[Records for locating visible targets]
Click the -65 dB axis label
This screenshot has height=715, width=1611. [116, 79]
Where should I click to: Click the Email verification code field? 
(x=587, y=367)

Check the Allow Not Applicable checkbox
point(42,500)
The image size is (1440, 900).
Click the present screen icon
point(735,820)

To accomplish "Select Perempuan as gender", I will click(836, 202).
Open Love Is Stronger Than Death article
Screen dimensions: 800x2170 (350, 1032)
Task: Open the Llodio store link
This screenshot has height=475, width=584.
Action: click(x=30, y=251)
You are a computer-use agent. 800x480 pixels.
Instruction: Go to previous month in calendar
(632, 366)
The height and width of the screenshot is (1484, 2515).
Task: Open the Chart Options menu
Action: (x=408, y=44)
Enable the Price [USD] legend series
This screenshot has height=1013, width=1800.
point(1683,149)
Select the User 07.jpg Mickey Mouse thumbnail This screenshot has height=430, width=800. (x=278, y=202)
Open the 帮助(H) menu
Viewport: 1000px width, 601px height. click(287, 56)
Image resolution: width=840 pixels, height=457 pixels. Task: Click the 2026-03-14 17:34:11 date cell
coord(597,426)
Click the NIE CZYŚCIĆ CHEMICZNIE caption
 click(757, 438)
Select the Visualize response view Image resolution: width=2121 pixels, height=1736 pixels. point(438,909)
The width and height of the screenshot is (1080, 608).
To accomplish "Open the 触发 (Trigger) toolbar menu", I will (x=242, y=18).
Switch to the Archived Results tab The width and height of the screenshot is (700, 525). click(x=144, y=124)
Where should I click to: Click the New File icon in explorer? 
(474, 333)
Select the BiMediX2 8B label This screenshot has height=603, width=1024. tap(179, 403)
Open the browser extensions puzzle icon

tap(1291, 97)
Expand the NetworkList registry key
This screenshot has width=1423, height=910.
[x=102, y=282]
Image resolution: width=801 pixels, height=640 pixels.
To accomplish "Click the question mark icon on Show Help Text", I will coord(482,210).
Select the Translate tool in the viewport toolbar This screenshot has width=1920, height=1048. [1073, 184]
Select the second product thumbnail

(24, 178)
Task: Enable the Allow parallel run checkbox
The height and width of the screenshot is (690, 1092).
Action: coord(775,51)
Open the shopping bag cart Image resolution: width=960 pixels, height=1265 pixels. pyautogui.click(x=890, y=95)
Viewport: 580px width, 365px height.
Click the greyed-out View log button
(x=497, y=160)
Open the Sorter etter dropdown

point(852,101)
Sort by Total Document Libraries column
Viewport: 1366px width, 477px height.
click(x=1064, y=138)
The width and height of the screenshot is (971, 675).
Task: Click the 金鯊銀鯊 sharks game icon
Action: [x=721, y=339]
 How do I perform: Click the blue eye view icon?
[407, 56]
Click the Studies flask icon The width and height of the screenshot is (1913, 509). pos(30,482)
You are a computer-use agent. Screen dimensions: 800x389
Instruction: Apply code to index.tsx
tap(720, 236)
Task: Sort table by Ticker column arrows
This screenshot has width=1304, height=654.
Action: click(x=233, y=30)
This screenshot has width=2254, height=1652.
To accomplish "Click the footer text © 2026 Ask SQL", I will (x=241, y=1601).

WORK REQUIRED:
Please count the lines in the records above that contain the string "checkbox", with case counting, and give only the number.

TASK SOLUTION:
2